What distinguishes a normal blogger from a sex blogger? I was thinking about that as I was reading through a few blogs today in lack of better Saturday night entertainment. Some of them were sex blogs and some just normal blogs. I don’t really consider myself a sex blogger as I write about lots more than sex. But where does one draw the line?
I don’t thinkI could be a pure sex blogger anyway. In order to be a sex blogger,I think you need to be able to have casual sex, something I highly doubt I can. I have the habbit of falling in love with anyone I have any kind of sexual or slightly romantic relationship with. To be honest, I’ve never even had casual sex, so I’m not sure if that would be the case. However, I had a strange kind of phone relationship thing going on with this guy. It started of as an msn flirt which turned into some pretty hot phone sex. Over time I guess I fell for him. I was also on a high after just having broken up with my first long term boyfriend, Flying Dutchman. A break-up that should have happened way before it actually did.

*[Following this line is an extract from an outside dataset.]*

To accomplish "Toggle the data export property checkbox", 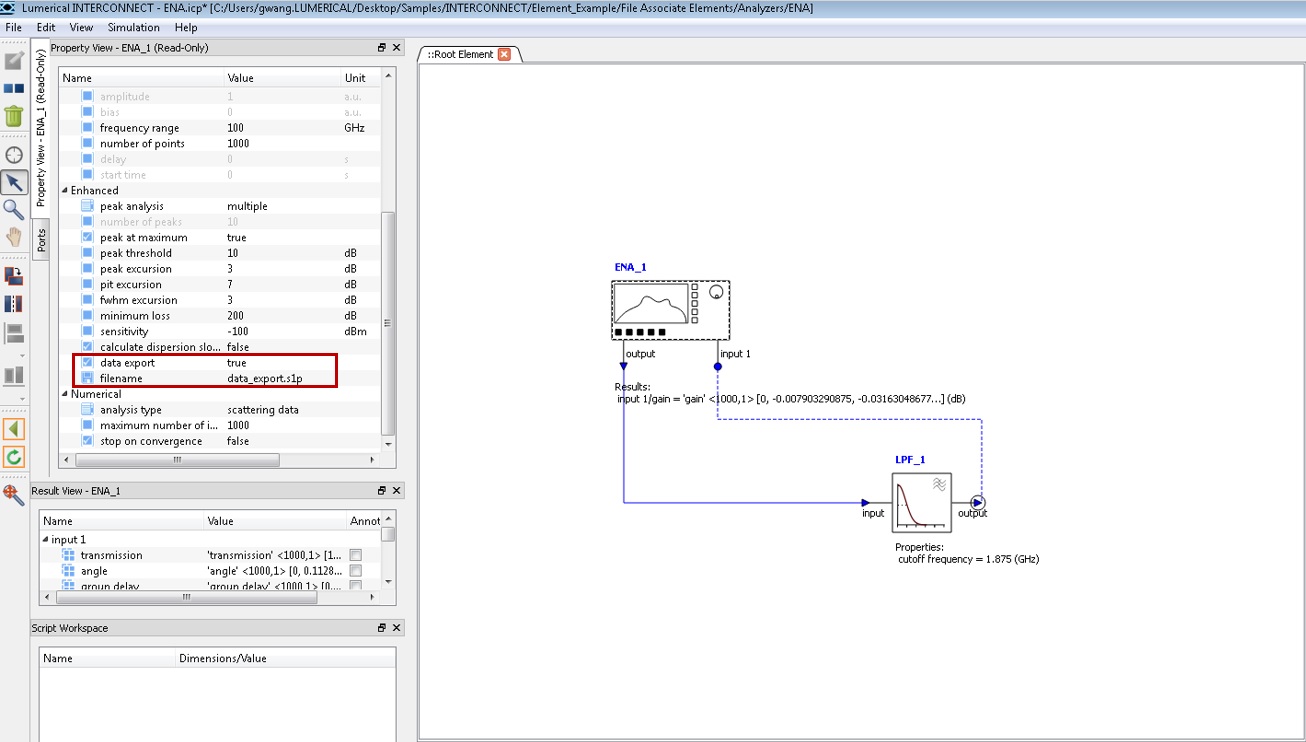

One day, after a few months of regular phone sex, hot texts and instant messaging, I decided to tell this guy I was crazy about him. He wasn’t a stranger or anything, I had met him once at a camp/conference in Hungary, but not since. I was getting sick of the thing with him going nowhere. He had lots of excuses for not being able to meet up with me, which I believe were real excuses, but it was still odd that it could never happen. So, I picked up the courage and texted him in a lunch break between two uni classes. I think I wrote something like, “Hi. I just thought I’d let you know that I fancy you like crazy.” Something along those lines. Afterwards, I had that feeling of just wanting to shoot myself, or disappear from the earth at least! When my phone vibrated in my pocket half an hour later, I was feeling tense and restless. The text from him read something along those lines. “As you know, I think you’re really sexy and bright but I don’t think it would work. One reason is distance, the other is the age gap. i think you’d be better off with and have more fun with someone who’re at your stage in life. ”
My first reaction was tears. I think this was more anger and tension release than anything. The distance I could understand, but the age gap? He was five years older than me and when you’re past 20 I frankly don’t think it matters at all. I sent him a few angry texts that day and felt down for a couple of days, but got over it pretty quickly. We’re still good friends today and we did continue the phone sex for a while. I’ve told him though, that if he wants me again, he has to fuck me for real! He claims to have fantasized about me for the two years after that little incident which I find strange, seeing as he only saw me once in a work situation six months ago. I guess someone can hold fantasies alive, or he’s just trying to flatter me. I don’t care really. If something happens it does and if not, it doesn’t. I think already having a bit of a history with him will help me not to fall in love with him. I think it would be an over all problem for me with other guys though, with whom I don’t have a history.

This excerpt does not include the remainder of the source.